● SOURCE INFORMATION:
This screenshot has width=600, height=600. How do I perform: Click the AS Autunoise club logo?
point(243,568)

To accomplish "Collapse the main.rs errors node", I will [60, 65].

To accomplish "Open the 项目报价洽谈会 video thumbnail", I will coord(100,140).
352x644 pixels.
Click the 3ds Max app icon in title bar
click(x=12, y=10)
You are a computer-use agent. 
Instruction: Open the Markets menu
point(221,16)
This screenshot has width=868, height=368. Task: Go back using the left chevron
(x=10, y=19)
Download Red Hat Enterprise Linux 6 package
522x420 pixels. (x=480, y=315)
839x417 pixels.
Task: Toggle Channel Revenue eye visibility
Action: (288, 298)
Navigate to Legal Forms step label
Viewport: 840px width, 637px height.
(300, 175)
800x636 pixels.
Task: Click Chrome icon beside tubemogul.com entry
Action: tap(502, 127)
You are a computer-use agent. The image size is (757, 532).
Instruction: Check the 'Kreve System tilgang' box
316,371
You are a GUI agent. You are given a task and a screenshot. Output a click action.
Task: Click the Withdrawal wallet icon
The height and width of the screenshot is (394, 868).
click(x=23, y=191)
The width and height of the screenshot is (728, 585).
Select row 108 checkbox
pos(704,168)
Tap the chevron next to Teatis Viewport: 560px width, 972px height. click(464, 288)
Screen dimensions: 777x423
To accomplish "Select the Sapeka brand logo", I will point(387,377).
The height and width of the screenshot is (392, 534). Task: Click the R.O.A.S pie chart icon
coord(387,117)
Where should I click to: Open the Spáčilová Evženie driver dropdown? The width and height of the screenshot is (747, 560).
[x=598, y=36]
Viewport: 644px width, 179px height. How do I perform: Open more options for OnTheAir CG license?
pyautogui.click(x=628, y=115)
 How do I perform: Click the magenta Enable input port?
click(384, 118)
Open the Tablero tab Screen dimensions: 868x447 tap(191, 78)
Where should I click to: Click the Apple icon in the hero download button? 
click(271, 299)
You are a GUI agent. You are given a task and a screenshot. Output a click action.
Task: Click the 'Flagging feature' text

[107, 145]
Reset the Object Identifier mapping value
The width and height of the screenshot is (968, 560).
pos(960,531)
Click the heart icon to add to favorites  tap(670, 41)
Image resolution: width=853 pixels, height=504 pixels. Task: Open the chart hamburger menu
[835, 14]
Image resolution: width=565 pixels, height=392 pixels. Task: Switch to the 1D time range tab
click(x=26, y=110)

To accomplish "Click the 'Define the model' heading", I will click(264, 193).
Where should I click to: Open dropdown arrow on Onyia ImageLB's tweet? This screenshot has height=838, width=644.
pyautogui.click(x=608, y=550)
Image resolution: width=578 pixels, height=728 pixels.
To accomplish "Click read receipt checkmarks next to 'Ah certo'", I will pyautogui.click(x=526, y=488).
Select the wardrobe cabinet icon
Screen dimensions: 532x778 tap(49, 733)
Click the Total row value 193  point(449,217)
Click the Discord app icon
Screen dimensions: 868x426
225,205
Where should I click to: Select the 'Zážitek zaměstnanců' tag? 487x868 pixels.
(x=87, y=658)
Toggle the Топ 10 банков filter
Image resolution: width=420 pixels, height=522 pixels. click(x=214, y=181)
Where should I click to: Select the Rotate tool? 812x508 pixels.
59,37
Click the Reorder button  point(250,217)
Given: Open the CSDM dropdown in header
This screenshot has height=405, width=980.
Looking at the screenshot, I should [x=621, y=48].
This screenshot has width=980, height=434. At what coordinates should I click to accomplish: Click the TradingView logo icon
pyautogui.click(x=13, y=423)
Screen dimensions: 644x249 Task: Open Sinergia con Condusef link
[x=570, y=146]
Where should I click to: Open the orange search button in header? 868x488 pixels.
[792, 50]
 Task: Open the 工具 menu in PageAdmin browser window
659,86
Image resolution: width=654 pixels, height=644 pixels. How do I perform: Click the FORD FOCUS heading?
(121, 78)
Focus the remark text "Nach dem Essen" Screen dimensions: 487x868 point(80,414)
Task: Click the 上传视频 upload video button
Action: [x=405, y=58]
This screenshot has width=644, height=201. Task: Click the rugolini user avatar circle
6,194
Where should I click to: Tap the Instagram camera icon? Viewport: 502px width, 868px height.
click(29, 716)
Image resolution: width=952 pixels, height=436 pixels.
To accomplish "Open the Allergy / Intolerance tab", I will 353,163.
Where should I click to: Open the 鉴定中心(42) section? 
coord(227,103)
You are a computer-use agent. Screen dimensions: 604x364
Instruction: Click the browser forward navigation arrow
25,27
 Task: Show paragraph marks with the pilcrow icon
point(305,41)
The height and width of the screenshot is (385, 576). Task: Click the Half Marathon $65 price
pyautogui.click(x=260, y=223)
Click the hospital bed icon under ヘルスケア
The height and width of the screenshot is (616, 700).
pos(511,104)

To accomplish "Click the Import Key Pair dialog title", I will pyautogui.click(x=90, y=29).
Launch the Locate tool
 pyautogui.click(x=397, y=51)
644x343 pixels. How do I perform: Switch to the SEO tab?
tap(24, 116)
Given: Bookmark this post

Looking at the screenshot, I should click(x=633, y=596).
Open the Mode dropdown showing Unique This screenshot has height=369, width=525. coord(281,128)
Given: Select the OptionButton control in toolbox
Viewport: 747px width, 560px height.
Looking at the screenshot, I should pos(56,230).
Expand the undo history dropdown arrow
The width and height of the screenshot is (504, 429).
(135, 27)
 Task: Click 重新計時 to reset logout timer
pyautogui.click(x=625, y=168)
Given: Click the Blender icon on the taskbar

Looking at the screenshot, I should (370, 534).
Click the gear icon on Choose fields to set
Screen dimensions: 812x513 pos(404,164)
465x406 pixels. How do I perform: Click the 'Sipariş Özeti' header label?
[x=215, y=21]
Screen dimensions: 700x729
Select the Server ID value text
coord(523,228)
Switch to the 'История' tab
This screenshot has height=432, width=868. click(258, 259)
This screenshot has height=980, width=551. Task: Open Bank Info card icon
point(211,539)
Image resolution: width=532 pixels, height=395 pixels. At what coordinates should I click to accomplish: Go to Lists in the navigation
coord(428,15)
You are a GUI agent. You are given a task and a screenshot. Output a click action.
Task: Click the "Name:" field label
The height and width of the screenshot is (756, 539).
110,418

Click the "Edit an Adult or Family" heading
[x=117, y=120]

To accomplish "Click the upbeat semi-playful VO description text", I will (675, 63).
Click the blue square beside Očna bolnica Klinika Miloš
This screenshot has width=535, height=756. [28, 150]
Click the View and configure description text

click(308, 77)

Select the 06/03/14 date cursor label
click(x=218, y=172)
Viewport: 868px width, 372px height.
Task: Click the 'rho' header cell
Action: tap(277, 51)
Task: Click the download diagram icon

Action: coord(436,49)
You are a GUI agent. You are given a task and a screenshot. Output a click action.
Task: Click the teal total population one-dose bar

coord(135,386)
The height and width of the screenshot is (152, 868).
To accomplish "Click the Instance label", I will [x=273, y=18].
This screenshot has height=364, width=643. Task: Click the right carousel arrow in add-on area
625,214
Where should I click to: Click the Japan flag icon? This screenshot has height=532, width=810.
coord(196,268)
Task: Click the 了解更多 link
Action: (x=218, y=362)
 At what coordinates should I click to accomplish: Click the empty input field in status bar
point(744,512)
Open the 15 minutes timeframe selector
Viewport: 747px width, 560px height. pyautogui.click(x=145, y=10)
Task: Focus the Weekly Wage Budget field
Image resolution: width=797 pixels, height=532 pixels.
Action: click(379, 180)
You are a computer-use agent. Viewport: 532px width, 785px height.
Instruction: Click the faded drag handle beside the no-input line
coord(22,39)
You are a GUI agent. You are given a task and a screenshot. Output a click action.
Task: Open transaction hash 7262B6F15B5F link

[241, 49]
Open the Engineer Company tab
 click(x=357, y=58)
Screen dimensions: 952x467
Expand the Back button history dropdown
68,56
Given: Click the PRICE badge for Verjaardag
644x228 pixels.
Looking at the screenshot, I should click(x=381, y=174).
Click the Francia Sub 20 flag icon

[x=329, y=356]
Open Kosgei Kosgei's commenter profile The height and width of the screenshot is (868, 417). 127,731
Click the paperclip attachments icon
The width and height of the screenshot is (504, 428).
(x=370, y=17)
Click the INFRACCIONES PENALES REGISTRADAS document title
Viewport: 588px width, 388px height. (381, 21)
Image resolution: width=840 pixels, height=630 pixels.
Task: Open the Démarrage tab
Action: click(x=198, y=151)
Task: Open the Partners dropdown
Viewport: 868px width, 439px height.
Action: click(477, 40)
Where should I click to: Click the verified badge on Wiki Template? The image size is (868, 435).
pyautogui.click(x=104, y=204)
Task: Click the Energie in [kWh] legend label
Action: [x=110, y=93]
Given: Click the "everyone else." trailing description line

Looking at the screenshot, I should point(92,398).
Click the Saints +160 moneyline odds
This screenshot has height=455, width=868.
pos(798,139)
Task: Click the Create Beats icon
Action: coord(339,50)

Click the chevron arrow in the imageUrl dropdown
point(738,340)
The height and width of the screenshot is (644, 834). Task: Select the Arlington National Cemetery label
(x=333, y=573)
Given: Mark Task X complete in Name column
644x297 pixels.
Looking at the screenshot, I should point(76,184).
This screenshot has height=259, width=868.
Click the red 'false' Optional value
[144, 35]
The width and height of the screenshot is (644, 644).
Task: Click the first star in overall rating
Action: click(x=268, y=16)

● EXERCISE DESCRIPTION:
Where does the string "next" occur in the data above? Copy every line that holds it.

● RESPONSE TO THE EXERCISE:
Tap the chevron next to Teatis Viewport: 560px width, 972px height. click(464, 288)
To accomplish "Click read receipt checkmarks next to 'Ah certo'", I will pyautogui.click(x=526, y=488).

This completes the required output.